● **Text excerpt**:

========================

How to Tell if You’re in a Trauma Bonding Relationship and What to Do About it
Here’s a public service announcement courtesy of Oprah for anyone who needs to hear it: “Love doesn’t hurt; it’s supposed to feel good.” For many of us, the ups and downs of relationships are normal parts of healthy relationships, but some people find it tricky to recognise the difference between a thin patch of a relationship and the signs of abuse.
That’s where trauma bonding comes into play. People who experienced abuse in childhood, particularly if it came from a caregiver who also showed them love and affection, believe that love and abuse go hand in hand.
Being in a roller coaster relationship with astronomical and the lows unbearably painful appeals to some people simply because they think it’s the way true love is supposed to be. As relationship expert John Kenny explains, getting addicted white-knuckle ride of love could be a sign you need to reflect on why that is.
He says: “At the beginning of a relationship, you may have been ‘love-bombed’ sending lots of feel-good hormones into your system. This can be followed by periods of ‘ghosting’ or other forms of abuse that then release stress hormones into your body.
“Unfortunately, your brain and body can then crave these hormones and a cycle can start where they are chased. You want the good ones to return, but also don’t know how to be without the bad ones – you have become addicted to the rollercoaster of hormones and are trauma bonded.”

========================

● **Data provided**:
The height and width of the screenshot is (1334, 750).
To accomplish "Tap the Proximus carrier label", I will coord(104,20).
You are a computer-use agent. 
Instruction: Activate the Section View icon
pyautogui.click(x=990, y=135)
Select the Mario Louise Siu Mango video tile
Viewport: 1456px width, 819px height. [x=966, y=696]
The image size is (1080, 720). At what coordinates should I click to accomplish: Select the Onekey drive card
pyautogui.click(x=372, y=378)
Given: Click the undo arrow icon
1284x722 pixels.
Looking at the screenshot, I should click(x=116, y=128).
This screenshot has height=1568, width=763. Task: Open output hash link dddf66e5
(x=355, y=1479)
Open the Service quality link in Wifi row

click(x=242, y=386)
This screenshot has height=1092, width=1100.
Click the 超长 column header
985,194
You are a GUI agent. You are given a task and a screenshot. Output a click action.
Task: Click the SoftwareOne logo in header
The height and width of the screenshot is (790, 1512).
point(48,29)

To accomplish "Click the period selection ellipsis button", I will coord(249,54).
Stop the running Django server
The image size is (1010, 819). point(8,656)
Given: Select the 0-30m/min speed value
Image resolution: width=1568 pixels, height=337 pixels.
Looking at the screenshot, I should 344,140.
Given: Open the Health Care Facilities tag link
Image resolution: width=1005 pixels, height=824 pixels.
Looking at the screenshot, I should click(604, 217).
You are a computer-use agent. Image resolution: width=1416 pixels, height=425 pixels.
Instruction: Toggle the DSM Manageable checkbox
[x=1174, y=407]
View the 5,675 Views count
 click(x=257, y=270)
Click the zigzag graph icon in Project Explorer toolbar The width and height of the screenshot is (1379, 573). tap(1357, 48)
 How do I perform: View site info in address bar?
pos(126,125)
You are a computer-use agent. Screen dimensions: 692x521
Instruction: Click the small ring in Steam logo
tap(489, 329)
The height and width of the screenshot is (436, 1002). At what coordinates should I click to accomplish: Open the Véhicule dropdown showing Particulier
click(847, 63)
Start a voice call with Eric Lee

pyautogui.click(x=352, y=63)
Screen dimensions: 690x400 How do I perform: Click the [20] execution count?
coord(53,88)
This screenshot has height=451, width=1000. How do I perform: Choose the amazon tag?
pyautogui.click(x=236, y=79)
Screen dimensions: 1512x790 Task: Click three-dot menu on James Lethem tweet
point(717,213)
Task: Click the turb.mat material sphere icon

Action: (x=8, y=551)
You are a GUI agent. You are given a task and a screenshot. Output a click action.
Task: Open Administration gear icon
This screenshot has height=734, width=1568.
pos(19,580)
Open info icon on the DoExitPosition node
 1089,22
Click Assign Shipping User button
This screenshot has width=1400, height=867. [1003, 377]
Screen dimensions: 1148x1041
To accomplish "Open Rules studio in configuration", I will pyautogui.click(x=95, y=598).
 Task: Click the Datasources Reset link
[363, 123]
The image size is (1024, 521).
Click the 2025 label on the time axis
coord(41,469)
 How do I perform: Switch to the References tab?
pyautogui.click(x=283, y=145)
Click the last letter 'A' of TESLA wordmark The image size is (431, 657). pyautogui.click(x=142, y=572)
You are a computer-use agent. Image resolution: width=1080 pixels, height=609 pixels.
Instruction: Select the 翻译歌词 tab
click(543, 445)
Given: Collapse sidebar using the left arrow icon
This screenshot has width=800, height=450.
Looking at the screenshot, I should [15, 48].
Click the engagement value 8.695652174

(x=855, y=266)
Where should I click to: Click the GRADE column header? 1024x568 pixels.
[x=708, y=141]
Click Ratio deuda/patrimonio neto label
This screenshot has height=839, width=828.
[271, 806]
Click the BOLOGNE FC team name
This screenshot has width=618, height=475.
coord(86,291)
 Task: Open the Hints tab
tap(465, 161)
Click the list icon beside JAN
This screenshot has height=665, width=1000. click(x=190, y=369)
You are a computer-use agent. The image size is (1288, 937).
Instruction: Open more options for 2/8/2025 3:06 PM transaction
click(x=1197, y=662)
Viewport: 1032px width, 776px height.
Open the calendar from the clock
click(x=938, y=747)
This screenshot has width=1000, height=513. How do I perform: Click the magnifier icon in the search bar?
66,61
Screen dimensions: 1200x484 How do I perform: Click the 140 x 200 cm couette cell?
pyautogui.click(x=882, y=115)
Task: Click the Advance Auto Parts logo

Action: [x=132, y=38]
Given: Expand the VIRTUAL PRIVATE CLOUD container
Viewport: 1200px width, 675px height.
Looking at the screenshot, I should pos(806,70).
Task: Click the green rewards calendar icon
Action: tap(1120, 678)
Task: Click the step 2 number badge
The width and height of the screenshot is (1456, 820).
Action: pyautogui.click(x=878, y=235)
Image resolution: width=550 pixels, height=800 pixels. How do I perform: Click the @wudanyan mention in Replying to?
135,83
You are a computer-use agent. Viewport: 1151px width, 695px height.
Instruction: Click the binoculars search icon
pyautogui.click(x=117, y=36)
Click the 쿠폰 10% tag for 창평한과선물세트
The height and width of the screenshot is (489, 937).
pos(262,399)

========================

● **Explore the material**:
1. In the trauma bonding article, can you rewrite the paragraph beginning "Unfortunately, your brain and body" as a short bulleted list that keeps its main facts?
2. Can you sum up the trauma bonding article in two sentences?
3. Can you write the next part of the trauma bonding article, picking up after its last paragraph?

● **Per-task answers**:
1.
- The brain and body can come to crave these hormones.
- A cycle can start in which the hormones are chased.
- You want the feel-good hormones to return but don't know how to be without the stress hormones.
- You have become addicted to the rollercoaster of hormones and are trauma bonded.

2. People who experienced abuse in childhood, particularly from a caregiver who also showed them love and affection, can come to believe that love and abuse go hand in hand, which is where trauma bonding comes into play. Relationship expert John Kenny explains that being "love-bombed" and then ghosted or otherwise abused releases feel-good and stress hormones that the brain and body can crave, leaving a person addicted to the rollercoaster and trauma bonded.

3.
Think you could be in a trauma bonded relationship right now? John explains, feeling controlled or manipulated, having love given and then removed, being gaslit or finding yourself fixating over your partner’s emotions are all telltale symptoms of trauma bonding.
“Do you find that person is the only thing you think about, but not in a positive way – are they okay with you, what is their mood going to be like etc?”
John asks. “Are you pushed and pulled emotionally, never knowing how you should feel? Are you the one that is in control of your relationship and you know that you are getting the other person to play to your tune? Or are you the one being played?”
The good news is, there are steps you can take to improve things. John adds, “Firstly, you can try and re-balance your relationship if both of you are willing to address the issues within it.
“If not, then you need to address your own issues. Why are you in this situation? Is this something that makes you happy or does it feel like a compulsion to be there even though it offers nothing really positive?
“You need to make the decision to leave if it cannot be resolved. Once you have decided to move away from this situation you will need a time of calm and peace until your body re-balances your hormone levels and the craving for these dissipate. Who would want to be bonded to this anyway? It is called trauma for a reason.”